* Supplied information:
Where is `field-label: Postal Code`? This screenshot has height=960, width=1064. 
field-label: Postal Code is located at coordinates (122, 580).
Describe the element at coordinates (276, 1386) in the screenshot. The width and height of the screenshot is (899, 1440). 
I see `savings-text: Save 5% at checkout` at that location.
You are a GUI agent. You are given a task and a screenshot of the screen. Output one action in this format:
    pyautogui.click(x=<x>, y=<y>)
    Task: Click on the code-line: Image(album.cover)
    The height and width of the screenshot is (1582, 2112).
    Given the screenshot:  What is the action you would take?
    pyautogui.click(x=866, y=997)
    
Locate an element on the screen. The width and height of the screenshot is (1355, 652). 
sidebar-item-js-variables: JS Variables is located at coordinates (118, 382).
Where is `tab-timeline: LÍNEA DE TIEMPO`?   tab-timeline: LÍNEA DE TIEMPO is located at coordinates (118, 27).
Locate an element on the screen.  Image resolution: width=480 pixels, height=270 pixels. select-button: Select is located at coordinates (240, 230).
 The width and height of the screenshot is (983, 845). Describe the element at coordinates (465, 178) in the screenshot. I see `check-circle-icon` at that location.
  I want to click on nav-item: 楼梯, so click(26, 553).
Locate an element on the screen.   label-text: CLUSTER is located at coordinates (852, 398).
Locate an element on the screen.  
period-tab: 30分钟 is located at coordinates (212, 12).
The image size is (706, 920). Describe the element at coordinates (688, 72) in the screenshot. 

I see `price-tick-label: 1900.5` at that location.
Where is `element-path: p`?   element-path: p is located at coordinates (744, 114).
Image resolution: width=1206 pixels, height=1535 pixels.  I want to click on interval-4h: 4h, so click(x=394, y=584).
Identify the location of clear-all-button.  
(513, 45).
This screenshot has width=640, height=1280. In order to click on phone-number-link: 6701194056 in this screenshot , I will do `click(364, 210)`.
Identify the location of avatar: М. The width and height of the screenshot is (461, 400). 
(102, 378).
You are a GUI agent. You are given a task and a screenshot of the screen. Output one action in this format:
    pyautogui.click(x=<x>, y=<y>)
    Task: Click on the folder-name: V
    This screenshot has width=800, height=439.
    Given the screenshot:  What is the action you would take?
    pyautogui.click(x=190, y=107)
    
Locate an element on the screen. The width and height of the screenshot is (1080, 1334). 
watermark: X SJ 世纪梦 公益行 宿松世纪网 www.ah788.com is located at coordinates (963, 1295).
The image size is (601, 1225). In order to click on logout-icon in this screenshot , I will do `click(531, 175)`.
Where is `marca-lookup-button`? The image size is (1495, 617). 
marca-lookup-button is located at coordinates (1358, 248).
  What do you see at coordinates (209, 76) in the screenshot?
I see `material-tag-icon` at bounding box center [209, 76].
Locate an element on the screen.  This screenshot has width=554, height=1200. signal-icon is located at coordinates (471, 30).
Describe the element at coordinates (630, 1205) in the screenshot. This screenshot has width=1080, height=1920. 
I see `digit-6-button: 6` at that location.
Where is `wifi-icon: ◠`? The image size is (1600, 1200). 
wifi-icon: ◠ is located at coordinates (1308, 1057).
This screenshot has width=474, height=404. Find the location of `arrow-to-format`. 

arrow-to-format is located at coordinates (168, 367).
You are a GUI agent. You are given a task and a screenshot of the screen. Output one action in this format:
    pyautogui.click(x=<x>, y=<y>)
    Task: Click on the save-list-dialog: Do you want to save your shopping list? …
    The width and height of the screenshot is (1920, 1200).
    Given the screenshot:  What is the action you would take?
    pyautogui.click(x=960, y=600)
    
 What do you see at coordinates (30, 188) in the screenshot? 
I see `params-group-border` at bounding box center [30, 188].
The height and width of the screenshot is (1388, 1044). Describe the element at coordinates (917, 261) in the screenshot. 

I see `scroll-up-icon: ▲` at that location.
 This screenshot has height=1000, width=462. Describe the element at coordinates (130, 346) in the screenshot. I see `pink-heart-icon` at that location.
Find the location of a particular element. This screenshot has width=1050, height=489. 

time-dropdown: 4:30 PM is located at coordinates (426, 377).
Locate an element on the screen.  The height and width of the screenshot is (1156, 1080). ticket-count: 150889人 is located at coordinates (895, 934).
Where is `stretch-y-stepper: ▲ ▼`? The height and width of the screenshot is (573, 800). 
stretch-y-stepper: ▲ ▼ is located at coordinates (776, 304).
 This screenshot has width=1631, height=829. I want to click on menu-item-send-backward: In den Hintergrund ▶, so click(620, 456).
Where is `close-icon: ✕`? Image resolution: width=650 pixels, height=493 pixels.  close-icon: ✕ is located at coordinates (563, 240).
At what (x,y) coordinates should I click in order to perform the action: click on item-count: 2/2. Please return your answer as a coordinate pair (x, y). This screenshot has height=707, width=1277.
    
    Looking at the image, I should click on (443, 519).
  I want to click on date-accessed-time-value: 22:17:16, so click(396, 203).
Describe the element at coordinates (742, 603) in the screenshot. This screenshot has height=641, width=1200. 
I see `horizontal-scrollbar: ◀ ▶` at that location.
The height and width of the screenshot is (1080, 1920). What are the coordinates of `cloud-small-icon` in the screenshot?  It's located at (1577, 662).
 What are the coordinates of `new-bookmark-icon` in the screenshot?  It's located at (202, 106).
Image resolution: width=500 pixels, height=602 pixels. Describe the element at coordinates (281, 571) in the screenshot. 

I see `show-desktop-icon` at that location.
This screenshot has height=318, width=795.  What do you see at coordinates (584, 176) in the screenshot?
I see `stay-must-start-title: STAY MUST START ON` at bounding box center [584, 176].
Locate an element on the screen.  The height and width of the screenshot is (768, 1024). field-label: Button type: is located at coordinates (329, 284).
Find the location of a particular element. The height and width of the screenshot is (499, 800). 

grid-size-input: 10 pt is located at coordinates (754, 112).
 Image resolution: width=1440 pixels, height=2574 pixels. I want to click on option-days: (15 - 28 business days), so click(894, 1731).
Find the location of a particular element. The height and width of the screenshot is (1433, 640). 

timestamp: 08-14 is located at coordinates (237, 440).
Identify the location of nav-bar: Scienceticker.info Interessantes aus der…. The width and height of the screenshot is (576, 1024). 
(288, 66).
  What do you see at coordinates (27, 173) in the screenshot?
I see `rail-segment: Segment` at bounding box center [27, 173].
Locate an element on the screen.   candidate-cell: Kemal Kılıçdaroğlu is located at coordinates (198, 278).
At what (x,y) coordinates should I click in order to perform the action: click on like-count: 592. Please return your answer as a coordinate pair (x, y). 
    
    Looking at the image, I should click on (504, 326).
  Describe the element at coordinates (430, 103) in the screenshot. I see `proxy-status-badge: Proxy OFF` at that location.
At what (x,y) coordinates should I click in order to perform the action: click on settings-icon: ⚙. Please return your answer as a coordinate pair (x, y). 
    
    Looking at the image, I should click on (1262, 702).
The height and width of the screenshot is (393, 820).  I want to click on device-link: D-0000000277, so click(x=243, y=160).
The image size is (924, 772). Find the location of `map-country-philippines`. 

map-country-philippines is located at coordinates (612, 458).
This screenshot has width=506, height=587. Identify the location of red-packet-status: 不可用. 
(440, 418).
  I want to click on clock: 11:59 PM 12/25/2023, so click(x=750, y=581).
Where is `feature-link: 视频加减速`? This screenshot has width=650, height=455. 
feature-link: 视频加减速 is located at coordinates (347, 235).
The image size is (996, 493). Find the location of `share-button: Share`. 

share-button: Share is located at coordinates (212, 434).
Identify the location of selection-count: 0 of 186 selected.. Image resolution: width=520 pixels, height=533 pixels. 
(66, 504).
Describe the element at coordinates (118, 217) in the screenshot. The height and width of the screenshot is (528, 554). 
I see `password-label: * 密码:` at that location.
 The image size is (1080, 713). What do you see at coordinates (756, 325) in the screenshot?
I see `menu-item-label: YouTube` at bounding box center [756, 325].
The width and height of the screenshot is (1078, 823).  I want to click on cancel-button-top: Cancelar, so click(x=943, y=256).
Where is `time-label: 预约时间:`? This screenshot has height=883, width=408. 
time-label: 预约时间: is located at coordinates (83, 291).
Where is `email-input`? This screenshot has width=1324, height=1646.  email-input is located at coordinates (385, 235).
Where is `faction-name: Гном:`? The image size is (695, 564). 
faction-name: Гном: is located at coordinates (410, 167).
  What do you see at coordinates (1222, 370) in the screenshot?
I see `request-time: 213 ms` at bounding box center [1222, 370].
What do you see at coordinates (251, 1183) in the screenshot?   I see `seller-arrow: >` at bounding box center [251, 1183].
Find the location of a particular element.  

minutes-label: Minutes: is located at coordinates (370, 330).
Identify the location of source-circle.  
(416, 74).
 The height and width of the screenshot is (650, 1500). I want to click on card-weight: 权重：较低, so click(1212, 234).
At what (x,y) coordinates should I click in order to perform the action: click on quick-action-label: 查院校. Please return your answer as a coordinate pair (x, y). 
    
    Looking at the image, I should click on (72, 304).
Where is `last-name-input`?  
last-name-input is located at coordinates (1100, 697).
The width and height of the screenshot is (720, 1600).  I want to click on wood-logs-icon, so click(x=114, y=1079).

* What you need to do:
Format the rows from the line containing "Identify the location of nav-bar: Scienceticker.info" through the line containing "Describe the element at coordinates (430, 103)" as a JSON list of strings, one string per line with blank lines omitted.

* Answer section:
[
  "Identify the location of nav-bar: Scienceticker.info Interessantes aus der…. The width and height of the screenshot is (576, 1024). ",
  "(288, 66).",
  "  What do you see at coordinates (27, 173) in the screenshot?",
  "I see `rail-segment: Segment` at bounding box center [27, 173].",
  "Locate an element on the screen.   candidate-cell: Kemal Kılıçdaroğlu is located at coordinates (198, 278).",
  "At what (x,y) coordinates should I click in order to perform the action: click on like-count: 592. Please return your answer as a coordinate pair (x, y). ",
  "    Looking at the image, I should click on (504, 326).",
  "  Describe the element at coordinates (430, 103) in the screenshot. I see `proxy-status-badge: Proxy OFF` at that location."
]